'Free wage' recipients in Finland report less stress & greater incentive to work
Participants in Finland's universal basic income program say they are less stressed and more inspired to find a job than when they were receiving welfare.
Under the pilot program aimed at tackling unemployment, 2,000 people have been given €560 every month for two years. The participants are not obliged to start looking for a job or prove they need the money; they can spend it however they want.
A participant who finds work continues to receive the payment. This differs from the current system, where individuals stop receiving welfare once employed.
Unemployed young father Juha Jarvinen was randomly picked for the program, said he is now looking for a job without fear of losing benefits.
In the past, he had a few job offers from local businesses in forestry, furniture, and metalwork, The Economist reports. However, they were part-time positions, and there was no sense in taking them since it would jeopardize his welfare payments.

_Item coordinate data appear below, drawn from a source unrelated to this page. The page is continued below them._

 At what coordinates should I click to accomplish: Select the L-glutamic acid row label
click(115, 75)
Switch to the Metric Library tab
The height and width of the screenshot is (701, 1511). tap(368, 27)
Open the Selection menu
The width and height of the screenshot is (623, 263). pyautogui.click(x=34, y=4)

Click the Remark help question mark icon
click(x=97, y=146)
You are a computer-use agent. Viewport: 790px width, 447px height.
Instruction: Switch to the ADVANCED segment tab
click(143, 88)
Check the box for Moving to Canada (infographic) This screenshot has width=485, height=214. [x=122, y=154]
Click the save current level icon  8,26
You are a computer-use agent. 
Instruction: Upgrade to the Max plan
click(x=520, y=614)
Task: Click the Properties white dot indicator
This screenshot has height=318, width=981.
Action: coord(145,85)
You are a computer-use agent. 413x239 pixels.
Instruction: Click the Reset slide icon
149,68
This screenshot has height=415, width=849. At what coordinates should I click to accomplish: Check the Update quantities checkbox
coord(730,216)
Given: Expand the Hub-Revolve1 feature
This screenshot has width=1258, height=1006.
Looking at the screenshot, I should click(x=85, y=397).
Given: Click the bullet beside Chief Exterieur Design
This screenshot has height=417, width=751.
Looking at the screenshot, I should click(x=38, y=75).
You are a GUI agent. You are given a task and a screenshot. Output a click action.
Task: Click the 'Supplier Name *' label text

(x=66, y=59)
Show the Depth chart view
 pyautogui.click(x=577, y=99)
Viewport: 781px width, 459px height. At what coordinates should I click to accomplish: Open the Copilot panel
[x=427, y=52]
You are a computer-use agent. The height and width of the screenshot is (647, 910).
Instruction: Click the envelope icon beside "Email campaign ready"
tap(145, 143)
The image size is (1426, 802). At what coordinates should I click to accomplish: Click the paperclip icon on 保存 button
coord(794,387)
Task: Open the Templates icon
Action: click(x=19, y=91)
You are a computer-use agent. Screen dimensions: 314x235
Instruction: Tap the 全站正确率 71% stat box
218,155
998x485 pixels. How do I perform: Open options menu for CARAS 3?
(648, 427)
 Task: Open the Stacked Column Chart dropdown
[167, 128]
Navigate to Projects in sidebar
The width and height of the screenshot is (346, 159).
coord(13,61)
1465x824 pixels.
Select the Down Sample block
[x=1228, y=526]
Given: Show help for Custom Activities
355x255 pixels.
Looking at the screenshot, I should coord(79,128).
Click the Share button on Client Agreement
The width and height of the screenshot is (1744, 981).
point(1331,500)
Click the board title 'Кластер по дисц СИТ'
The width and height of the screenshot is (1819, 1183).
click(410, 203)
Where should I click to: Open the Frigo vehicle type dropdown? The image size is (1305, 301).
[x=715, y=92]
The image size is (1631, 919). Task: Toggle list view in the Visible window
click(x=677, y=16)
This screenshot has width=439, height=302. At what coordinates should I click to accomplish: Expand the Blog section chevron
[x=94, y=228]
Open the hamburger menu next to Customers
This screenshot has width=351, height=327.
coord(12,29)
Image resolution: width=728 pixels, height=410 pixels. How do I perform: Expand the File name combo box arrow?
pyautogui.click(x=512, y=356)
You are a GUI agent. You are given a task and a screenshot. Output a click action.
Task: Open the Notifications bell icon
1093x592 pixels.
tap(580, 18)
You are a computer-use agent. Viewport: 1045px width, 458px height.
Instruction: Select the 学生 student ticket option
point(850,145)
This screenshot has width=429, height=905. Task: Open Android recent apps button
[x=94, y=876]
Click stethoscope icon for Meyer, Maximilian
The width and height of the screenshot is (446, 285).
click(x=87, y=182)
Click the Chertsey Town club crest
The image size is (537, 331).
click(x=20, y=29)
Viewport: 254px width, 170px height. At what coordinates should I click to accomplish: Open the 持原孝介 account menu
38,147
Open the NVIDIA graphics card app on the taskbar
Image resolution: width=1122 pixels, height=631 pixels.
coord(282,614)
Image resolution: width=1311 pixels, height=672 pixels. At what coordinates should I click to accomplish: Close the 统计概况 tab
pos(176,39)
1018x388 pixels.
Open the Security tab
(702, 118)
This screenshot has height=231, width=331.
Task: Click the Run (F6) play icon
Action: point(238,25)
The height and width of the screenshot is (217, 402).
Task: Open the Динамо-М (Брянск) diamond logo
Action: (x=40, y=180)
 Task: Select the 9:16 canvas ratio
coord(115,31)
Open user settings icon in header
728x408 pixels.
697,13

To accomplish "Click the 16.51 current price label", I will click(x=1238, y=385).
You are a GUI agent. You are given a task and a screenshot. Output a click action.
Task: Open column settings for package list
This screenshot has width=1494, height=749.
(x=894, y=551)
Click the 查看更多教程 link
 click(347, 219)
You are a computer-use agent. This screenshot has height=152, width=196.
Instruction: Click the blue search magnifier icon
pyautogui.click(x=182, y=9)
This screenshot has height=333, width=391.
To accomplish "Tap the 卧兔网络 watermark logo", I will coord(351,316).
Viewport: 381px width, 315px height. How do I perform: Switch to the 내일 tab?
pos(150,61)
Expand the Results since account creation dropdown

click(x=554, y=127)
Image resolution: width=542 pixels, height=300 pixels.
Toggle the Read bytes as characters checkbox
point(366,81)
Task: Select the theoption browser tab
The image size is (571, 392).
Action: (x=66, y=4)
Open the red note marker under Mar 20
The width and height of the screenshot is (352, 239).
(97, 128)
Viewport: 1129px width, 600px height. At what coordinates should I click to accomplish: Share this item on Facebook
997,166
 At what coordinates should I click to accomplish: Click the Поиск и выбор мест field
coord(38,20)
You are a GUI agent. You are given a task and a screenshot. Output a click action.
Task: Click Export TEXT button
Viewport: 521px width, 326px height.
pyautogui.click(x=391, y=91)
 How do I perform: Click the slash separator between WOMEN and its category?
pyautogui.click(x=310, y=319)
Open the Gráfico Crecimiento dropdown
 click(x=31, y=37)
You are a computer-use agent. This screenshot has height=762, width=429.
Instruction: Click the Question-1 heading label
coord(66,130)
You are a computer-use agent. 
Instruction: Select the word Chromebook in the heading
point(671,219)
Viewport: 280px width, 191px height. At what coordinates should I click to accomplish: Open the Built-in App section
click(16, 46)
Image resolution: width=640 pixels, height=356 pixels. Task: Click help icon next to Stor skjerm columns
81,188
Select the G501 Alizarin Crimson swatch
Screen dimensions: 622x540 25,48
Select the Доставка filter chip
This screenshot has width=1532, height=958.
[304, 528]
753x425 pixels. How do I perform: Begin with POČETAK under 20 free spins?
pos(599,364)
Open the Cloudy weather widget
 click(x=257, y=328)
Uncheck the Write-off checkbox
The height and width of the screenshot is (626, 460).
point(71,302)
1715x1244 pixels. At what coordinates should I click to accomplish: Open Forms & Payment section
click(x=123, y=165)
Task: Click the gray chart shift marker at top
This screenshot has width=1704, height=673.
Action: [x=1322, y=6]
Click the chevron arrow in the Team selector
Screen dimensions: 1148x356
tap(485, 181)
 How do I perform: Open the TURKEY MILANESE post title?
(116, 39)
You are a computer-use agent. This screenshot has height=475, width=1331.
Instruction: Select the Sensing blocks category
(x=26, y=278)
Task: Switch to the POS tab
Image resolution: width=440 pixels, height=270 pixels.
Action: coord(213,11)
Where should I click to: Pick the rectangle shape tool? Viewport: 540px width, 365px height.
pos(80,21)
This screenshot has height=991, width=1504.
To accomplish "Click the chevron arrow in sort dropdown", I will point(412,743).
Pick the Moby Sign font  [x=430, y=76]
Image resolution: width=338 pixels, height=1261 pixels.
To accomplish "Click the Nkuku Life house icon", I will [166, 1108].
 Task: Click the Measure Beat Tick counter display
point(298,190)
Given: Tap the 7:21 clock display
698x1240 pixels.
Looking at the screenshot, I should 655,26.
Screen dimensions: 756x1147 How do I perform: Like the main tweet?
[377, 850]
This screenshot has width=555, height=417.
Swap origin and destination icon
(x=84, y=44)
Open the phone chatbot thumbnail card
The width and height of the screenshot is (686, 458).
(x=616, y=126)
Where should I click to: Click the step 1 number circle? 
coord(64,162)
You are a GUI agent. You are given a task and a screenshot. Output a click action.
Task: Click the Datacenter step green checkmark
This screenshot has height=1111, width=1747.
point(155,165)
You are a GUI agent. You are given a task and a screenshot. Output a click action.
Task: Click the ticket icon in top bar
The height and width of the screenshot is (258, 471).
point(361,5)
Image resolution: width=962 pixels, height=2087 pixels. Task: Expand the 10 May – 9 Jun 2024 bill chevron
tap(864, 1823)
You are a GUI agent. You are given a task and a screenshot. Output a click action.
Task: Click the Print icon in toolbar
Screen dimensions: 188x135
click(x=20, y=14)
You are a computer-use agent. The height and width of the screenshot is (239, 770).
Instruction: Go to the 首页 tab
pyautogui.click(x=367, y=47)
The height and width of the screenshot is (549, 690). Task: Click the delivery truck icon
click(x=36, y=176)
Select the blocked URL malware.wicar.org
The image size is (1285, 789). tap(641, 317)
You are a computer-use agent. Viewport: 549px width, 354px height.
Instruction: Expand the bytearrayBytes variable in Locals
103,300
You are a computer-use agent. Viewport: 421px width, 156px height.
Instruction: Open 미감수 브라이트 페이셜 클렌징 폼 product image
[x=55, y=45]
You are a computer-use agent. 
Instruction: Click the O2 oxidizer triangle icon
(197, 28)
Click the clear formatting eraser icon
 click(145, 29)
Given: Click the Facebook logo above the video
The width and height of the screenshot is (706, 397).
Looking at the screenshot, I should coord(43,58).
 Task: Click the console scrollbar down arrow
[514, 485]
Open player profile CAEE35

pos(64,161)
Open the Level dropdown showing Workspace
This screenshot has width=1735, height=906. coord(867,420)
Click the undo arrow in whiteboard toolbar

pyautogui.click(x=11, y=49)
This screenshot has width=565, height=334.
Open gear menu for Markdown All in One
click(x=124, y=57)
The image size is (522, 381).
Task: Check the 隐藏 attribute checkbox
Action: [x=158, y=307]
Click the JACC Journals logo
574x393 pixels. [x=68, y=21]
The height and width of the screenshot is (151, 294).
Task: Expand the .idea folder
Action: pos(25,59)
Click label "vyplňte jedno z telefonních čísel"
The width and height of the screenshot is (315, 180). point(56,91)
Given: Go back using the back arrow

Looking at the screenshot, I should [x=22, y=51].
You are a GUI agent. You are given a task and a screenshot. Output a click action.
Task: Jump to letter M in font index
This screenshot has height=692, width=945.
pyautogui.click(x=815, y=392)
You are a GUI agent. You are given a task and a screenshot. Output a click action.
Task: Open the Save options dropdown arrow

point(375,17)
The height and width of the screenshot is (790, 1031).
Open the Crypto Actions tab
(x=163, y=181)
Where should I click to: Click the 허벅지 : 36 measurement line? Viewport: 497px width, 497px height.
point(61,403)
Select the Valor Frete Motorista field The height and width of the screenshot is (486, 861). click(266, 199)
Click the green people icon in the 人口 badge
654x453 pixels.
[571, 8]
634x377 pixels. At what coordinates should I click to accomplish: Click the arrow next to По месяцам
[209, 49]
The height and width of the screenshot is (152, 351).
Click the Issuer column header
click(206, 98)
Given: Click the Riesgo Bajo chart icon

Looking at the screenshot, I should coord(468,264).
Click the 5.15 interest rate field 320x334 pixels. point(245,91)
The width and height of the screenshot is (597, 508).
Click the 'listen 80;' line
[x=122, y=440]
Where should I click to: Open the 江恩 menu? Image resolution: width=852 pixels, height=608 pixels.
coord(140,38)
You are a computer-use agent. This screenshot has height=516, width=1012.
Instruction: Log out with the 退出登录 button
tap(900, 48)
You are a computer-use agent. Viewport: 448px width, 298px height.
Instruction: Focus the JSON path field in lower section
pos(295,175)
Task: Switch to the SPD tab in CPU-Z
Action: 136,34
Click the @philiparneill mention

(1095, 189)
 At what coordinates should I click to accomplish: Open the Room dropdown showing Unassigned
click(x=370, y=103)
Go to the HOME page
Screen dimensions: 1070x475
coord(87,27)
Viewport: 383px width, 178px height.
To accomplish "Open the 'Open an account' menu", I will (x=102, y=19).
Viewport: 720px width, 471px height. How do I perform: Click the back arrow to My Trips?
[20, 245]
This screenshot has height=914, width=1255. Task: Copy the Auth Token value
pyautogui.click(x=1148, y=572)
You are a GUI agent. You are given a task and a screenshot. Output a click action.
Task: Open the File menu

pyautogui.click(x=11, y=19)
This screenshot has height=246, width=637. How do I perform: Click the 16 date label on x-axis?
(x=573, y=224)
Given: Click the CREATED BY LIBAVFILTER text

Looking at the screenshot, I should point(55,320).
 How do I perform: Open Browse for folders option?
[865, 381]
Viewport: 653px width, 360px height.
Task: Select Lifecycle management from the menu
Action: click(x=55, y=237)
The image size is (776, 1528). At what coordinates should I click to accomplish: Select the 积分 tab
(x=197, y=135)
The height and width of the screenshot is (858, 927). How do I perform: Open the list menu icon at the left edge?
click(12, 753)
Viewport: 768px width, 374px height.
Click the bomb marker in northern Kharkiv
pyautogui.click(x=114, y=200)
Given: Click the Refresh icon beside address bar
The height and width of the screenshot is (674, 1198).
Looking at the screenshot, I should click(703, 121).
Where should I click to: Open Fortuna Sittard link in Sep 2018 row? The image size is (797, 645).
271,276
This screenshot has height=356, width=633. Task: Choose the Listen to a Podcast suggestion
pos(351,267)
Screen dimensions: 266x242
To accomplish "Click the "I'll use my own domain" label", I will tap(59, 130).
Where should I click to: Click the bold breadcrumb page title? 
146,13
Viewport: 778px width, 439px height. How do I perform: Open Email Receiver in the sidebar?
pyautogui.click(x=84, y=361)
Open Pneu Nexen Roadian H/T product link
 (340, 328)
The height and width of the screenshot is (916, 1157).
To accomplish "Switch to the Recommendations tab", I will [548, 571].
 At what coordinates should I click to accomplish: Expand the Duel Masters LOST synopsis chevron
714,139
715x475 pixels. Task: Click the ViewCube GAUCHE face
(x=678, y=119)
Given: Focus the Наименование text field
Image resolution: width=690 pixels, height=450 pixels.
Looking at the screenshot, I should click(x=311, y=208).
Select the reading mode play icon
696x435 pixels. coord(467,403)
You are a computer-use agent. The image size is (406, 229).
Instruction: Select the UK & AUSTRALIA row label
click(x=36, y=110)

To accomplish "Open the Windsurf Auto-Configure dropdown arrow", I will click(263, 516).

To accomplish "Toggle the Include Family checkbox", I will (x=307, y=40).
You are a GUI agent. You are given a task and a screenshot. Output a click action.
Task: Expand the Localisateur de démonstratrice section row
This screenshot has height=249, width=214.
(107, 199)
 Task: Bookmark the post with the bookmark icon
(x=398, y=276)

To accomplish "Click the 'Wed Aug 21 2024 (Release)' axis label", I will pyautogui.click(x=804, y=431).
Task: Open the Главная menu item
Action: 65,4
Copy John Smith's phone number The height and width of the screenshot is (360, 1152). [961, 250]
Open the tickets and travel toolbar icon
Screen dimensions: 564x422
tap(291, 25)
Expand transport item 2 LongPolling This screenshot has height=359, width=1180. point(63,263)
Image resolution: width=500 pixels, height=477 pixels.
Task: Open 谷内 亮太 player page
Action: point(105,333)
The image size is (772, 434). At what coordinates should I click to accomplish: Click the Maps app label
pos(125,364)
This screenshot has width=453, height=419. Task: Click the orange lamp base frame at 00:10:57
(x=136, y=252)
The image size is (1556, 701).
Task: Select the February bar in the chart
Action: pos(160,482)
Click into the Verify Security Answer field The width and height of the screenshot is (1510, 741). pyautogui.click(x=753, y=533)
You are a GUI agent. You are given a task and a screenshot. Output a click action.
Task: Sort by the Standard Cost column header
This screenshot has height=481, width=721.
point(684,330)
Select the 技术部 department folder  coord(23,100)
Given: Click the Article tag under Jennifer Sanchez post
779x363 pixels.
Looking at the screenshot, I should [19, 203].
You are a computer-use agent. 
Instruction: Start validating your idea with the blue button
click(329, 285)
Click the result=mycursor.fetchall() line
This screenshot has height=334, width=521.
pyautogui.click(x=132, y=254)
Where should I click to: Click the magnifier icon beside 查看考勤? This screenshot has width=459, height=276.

Jarvinen says he is now less stressed and is not obliged to fill out forms that he is attending job interviews.
Not everyone in Finland is happy about the program. In February, the Central Organization of Finnish Trade Unions (SAK), which has nearly one million members, said the initiative is uneconomical and encourages people to work less.
“We think it takes social policy in the wrong direction,” said Ilkka Kaukoranta, the labor group’s chief economist.
The Organisation for Economic Co-operation and Development (OECD) which deals with high-income economies, has reported that universal basic income might increase poverty and inequality.
Unemployment in Finland currently stands at more than 10 percent.